Afterward, prosecutors said, DiNardo picked up Meo and Sturgis, killed them while Kratz kept watch, and solicited his cousin’s help in loading the bodies into a pig roaster, lighting it, digging an over-12-foot hole with a backhoe, and using the backhoe to dump and bury the bodies.

Then, Kohler said, they went to Steve’s Steaks and bought cheesesteaks.

DiNardo later confessed and identified Kratz as his accomplice. DiNardo’s plea deal allowed him to escape the death penalty in exchange for telling investigators where he had buried Patrick’s body separately on the DiNardo property.

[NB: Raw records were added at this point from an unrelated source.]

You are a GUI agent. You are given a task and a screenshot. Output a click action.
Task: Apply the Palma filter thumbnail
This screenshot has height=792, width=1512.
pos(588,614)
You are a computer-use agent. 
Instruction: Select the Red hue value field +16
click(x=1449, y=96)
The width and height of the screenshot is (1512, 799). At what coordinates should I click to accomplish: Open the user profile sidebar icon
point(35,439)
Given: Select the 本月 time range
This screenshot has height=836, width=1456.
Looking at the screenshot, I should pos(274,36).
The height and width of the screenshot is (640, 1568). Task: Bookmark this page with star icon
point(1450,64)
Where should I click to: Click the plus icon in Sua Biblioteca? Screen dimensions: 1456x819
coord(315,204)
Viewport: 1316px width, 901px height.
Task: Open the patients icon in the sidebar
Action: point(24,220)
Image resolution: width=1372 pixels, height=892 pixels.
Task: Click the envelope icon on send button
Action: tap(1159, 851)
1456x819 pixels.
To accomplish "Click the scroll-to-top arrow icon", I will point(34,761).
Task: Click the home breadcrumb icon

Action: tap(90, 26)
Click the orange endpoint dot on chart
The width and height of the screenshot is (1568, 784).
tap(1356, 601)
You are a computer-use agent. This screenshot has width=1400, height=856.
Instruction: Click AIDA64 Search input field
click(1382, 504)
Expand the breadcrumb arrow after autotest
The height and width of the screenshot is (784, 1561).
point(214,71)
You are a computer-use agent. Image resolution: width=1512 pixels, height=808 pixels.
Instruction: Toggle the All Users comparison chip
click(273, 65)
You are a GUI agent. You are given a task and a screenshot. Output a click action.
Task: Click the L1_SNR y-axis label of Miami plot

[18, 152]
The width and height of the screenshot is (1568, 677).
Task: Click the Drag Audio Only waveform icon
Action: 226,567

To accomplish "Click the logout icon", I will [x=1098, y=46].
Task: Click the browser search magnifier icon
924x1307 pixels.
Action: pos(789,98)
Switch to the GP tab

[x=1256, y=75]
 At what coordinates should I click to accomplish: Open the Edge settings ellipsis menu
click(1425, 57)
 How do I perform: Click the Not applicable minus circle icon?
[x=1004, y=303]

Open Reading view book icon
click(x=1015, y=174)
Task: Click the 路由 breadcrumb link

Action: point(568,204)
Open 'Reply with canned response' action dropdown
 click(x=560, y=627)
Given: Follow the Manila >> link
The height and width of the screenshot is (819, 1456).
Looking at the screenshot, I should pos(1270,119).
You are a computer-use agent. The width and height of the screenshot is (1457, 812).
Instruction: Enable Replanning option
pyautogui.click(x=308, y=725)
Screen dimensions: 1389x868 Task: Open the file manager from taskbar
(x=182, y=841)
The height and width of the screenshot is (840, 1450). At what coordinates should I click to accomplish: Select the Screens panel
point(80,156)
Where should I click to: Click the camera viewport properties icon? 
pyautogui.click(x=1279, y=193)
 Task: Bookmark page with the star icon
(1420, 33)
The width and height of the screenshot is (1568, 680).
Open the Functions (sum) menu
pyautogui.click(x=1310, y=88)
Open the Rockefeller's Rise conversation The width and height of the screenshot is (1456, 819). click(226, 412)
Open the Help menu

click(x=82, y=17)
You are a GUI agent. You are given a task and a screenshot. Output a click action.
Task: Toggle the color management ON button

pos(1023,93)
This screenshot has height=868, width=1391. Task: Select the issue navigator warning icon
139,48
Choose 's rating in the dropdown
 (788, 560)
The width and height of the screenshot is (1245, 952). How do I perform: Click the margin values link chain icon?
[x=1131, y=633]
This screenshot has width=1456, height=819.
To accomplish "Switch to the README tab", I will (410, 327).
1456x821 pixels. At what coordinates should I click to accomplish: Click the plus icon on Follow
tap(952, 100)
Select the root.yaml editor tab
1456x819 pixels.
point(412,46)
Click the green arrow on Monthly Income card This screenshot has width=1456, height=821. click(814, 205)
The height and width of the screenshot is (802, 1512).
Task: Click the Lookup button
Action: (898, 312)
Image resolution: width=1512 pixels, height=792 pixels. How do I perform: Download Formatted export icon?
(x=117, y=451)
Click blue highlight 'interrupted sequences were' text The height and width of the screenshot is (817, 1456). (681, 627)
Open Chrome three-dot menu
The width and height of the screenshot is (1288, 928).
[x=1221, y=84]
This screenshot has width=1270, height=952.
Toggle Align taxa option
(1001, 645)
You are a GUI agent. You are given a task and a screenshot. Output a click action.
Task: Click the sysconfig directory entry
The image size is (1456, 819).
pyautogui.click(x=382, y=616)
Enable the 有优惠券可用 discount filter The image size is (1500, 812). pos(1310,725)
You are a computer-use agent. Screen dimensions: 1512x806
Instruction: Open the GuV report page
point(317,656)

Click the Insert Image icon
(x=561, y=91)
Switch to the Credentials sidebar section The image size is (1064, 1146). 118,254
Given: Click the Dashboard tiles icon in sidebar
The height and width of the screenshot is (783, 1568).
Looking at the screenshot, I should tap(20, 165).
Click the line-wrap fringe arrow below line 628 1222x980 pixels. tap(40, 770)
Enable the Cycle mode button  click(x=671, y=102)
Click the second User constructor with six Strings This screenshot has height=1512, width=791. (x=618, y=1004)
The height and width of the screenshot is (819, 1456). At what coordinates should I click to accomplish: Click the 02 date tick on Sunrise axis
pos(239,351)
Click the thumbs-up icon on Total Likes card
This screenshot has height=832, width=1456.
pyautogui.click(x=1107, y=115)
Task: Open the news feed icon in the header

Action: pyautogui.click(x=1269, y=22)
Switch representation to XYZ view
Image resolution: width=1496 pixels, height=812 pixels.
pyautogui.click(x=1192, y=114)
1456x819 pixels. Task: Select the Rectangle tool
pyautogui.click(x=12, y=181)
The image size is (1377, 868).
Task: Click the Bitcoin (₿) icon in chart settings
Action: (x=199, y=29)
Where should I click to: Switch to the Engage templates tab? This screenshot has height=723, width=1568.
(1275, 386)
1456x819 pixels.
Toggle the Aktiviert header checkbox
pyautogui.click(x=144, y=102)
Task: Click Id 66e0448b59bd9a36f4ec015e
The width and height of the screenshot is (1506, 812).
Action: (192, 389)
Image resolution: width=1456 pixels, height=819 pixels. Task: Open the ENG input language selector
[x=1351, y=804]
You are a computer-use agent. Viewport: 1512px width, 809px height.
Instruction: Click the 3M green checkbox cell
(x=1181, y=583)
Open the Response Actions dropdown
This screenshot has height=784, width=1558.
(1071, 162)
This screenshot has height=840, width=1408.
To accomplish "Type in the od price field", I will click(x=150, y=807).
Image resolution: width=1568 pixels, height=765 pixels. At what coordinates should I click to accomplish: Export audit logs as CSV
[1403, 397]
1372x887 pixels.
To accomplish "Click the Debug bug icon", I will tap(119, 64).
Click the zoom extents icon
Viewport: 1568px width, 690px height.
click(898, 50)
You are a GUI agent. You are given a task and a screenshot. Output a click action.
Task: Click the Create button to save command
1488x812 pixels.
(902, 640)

Kratz told investigators in 2017 that he didn’t shoot any of the men himself, but he later reportedly told investigators he had participated in the killings because he was afraid of DiNardo. Peruto told the jury that Kratz had been manipulated by his state-appointed lawyer at the time to give a taped confession in exchange for a plea deal.

The testimony also offered a glimpse into the investigation of the boys’ disappearance. Within hours of their families’ calls to police, authorities knew of DiNardo, had visited one of his family’s properties near the farm, and had traced the missing boys’ cell phones to final pings off a nearby cell tower. They were realizing this wasn’t a case of young people running off to the Shore for the weekend, Solebury Police Cpl. Jonathan Koretzky said from the witness stand.

State police, the FBI, and other teams were called in, an aerial search was done, and authorities fanned out over the DiNardo farm.

“The days that follow turn into a manhunt of immense proportions,” Kohler said. “A community … was paralyzed in the search for these boys’ bodies and their killers.”

Law enforcement agents on the witness stand testified that investigators searching the overgrown 105-acre farm found bloodstains and drips on both levels of the barn, the driveway, a ladder, and a sheet, and on the backhoe. The upper-level barn floor had a bullet hole.

Investigators later found Finocchiaro’s cell phone wedged under a piece of plywood in the barn and found two firearms under a floorboard in a horse stall, said Quakertown Detective and Bucks crime scene investigator Matthew Molchan. They also found a cigarette butt with Kratz’s DNA on it.

With the danger of the hole collapsing, a pervasive smell of gasoline, and the need for ventilation, light, and makeshift scaffolding in the cramped hole, it took three days to excavate the metal tank and find the three bodies underneath, FBI Special Agent Michael Byrnes testified.

Before court adjourned, Kratz’s attorneys asked the judge to sequester the jury. Finley denied the motion.

In court Wednesday, as Meo’s mother, Melissa, described his friendship with Sturgis, one woman in the jury wiped her eyes.

“They were really good friends. Inseparable buddies,” Meo said, crying as she briefly testified. “Yin and yang, and peanut butter and jelly. They were wonderful.”